"""

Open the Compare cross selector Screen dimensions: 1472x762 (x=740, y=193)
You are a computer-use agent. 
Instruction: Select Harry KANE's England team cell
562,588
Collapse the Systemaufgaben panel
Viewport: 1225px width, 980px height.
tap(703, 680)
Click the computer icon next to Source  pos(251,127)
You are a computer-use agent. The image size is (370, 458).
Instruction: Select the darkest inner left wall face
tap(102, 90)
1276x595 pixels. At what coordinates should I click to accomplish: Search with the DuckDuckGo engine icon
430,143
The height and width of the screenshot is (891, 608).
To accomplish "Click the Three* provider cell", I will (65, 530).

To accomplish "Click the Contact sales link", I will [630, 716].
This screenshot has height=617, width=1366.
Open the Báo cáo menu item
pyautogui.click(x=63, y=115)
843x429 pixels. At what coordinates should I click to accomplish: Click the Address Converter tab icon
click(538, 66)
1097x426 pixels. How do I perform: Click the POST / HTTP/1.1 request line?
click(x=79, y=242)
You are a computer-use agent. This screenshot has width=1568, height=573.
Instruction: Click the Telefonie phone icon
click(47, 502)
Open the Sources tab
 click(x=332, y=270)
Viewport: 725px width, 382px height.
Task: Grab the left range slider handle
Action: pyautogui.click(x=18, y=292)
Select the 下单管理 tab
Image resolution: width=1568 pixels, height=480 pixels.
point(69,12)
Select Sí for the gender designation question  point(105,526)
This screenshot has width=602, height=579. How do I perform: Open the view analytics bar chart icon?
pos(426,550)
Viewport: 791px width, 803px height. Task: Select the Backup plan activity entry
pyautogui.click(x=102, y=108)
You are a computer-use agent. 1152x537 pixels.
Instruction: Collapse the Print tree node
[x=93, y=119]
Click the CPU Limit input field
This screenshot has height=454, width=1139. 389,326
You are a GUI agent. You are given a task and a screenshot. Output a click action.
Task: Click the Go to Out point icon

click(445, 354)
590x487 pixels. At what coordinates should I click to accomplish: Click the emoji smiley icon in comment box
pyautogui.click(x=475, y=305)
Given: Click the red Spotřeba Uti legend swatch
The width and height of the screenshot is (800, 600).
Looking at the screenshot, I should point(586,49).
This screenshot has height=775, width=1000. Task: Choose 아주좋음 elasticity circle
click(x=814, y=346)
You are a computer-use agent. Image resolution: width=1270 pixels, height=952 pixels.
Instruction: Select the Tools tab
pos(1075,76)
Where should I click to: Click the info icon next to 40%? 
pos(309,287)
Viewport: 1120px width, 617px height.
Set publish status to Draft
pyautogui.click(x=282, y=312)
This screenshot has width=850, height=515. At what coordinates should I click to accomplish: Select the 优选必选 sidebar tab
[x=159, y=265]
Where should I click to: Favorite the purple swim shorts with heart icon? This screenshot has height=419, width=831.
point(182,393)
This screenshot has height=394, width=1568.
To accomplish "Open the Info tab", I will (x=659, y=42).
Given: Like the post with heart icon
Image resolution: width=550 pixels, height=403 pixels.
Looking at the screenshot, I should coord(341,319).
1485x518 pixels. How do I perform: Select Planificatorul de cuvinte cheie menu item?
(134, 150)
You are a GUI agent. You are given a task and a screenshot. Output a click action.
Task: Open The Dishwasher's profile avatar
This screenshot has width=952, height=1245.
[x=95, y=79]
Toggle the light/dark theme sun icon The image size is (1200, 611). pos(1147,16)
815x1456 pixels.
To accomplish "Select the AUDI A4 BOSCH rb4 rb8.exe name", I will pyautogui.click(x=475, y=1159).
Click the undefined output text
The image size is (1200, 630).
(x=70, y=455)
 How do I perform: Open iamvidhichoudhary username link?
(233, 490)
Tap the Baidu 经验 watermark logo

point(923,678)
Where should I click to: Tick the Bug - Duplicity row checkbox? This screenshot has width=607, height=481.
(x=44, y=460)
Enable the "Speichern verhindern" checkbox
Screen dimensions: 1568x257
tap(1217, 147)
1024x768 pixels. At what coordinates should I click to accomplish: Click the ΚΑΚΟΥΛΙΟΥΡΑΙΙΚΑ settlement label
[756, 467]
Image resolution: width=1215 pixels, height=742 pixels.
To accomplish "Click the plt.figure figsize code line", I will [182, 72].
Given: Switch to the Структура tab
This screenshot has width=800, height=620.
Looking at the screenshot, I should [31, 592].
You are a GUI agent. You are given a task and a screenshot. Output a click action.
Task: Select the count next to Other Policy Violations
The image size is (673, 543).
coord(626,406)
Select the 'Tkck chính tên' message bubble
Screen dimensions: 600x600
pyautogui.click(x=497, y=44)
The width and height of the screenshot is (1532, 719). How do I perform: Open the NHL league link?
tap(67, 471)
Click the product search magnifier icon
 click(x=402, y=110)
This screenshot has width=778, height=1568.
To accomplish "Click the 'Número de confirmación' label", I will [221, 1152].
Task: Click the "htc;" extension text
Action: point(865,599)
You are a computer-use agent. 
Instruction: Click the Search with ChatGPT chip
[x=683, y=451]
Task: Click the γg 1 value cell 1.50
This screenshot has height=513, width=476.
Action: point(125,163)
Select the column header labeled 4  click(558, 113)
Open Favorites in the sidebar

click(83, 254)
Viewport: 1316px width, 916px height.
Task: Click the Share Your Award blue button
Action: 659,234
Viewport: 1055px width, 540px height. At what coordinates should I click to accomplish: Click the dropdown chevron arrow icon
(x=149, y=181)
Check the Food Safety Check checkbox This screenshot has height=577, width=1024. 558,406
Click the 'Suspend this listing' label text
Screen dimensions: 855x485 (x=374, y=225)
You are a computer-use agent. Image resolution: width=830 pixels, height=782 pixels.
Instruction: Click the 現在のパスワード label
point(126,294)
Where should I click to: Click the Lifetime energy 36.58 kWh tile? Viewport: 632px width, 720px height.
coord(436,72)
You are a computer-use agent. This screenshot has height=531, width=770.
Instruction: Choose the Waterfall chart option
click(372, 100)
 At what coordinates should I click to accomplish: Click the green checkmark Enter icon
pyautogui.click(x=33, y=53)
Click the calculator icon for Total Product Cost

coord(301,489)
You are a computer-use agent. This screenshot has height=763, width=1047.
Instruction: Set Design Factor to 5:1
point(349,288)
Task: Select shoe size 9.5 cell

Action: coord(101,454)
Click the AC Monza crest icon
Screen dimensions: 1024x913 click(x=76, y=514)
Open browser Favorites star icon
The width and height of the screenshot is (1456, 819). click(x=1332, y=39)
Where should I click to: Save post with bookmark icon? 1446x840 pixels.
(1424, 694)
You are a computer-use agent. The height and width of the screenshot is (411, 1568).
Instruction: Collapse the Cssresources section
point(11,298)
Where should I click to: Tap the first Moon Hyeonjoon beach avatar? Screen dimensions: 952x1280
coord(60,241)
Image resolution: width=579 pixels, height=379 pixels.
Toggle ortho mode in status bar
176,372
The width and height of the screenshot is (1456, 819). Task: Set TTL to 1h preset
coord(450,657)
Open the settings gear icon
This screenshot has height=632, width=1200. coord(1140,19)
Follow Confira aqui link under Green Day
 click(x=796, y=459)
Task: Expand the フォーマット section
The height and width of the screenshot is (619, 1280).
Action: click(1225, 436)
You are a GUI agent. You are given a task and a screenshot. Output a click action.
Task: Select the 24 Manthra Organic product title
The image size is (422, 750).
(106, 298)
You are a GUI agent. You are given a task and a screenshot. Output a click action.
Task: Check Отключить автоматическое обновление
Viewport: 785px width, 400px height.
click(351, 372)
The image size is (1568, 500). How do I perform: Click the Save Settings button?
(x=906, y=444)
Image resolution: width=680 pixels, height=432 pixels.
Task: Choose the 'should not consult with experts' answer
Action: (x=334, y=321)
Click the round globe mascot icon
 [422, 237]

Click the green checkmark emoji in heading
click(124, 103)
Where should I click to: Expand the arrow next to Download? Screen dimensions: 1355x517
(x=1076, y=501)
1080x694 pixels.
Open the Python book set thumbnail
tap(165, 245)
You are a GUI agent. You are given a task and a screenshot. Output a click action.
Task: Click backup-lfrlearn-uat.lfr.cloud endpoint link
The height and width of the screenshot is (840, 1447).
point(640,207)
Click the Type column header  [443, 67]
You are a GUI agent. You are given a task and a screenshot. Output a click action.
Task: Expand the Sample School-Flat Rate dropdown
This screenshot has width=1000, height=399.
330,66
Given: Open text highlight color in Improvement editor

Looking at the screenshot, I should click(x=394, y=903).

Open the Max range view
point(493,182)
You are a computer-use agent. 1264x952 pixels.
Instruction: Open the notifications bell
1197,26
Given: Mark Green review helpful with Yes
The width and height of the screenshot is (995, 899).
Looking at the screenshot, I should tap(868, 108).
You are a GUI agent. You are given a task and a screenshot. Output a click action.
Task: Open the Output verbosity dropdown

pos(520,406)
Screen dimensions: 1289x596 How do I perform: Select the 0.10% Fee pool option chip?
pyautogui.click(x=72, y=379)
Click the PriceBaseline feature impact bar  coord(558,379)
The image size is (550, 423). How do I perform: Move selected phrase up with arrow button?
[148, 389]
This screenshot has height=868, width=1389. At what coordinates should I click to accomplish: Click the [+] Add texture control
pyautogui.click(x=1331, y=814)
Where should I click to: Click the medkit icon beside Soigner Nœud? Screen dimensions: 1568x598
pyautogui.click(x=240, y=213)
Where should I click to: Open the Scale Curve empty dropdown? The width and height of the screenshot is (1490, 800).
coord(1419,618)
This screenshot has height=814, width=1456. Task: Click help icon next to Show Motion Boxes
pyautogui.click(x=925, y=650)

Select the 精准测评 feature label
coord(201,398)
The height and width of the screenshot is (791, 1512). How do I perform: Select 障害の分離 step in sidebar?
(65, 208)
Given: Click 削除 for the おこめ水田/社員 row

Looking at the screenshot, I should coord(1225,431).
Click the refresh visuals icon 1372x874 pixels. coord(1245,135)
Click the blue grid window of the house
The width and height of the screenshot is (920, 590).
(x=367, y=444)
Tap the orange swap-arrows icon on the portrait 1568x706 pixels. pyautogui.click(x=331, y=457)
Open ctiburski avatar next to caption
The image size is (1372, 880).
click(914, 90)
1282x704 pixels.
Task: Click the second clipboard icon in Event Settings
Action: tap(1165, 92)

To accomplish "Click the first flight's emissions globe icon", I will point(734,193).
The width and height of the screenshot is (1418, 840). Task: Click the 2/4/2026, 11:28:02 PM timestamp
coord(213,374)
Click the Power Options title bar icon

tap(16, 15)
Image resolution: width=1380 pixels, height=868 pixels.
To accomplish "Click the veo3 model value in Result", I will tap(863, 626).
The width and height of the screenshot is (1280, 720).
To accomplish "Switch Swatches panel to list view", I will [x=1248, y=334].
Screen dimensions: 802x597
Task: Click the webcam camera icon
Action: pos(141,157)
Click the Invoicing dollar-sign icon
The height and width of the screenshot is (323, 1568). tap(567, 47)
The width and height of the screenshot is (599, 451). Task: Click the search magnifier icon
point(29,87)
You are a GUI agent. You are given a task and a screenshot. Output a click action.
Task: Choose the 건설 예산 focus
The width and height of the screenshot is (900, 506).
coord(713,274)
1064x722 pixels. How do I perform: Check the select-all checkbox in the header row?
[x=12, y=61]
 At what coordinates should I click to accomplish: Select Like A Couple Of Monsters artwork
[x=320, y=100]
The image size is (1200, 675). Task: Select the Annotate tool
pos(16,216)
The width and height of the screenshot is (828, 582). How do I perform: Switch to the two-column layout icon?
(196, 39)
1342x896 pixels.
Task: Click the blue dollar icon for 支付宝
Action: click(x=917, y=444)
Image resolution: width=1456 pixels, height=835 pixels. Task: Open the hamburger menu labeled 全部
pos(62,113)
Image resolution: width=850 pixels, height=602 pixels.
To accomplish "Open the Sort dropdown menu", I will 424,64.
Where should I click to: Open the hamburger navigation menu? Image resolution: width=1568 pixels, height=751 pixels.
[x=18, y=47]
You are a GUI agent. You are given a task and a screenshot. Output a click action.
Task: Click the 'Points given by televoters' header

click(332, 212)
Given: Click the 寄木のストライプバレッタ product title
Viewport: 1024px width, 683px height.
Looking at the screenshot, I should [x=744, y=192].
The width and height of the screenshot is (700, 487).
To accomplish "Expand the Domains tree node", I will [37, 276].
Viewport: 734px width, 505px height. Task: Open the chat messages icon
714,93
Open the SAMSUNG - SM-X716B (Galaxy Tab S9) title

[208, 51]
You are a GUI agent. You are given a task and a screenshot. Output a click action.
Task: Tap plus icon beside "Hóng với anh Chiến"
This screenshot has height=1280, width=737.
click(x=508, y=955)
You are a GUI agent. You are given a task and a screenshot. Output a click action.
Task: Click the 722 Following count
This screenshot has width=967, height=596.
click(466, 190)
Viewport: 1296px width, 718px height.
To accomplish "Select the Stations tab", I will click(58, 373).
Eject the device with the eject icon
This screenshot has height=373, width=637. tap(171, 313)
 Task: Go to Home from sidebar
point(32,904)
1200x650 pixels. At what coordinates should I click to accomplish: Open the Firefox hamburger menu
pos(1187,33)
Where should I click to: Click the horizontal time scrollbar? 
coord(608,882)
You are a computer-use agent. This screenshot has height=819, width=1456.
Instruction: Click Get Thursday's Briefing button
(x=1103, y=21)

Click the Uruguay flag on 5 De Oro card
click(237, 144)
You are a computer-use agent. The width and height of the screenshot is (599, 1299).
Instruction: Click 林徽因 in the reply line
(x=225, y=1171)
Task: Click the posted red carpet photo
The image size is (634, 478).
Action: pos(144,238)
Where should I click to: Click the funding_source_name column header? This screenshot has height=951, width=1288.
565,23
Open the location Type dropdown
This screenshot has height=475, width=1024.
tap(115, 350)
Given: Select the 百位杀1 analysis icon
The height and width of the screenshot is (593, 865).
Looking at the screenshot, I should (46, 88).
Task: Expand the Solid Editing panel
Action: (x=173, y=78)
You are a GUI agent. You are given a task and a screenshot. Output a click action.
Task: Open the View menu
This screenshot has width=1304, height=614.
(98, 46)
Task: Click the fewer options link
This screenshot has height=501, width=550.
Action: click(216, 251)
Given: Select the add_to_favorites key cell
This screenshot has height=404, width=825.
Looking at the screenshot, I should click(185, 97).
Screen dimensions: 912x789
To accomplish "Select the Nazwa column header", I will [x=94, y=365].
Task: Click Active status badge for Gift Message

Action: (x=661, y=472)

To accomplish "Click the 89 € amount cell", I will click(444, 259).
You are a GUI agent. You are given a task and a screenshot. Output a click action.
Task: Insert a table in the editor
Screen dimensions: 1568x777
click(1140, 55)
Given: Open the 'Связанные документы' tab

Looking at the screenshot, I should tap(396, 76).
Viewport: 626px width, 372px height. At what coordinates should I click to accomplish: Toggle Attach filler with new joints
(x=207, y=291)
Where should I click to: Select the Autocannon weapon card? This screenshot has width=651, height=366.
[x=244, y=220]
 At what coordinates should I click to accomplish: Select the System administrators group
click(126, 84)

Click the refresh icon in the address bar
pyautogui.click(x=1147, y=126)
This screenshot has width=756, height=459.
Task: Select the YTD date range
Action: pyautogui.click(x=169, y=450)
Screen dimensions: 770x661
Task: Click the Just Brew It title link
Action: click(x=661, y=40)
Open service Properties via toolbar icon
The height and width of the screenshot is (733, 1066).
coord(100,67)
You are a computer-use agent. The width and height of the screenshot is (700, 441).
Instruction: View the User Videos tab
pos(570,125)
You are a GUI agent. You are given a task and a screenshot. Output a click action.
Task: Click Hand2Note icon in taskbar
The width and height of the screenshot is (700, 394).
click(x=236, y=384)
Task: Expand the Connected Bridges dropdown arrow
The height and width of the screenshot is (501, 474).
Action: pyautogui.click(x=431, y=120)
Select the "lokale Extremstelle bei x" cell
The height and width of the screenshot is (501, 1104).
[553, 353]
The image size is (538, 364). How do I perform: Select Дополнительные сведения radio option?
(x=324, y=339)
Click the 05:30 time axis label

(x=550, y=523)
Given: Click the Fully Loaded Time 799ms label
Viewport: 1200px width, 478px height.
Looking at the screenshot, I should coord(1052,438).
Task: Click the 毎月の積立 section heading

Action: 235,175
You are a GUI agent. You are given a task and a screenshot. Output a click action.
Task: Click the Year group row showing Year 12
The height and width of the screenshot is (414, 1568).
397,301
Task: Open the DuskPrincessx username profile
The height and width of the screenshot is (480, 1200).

"""

- Activity:
The reply should hold only the lines from the beginning of the listing above through the line with "The height and width of the screenshot is (891, 608).", each one written exactly as it appears.

- Exercise output:
Open the Compare cross selector Screen dimensions: 1472x762 (x=740, y=193)
You are a computer-use agent. 
Instruction: Select Harry KANE's England team cell
562,588
Collapse the Systemaufgaben panel
Viewport: 1225px width, 980px height.
tap(703, 680)
Click the computer icon next to Source  pos(251,127)
You are a computer-use agent. The image size is (370, 458).
Instruction: Select the darkest inner left wall face
tap(102, 90)
1276x595 pixels. At what coordinates should I click to accomplish: Search with the DuckDuckGo engine icon
430,143
The height and width of the screenshot is (891, 608).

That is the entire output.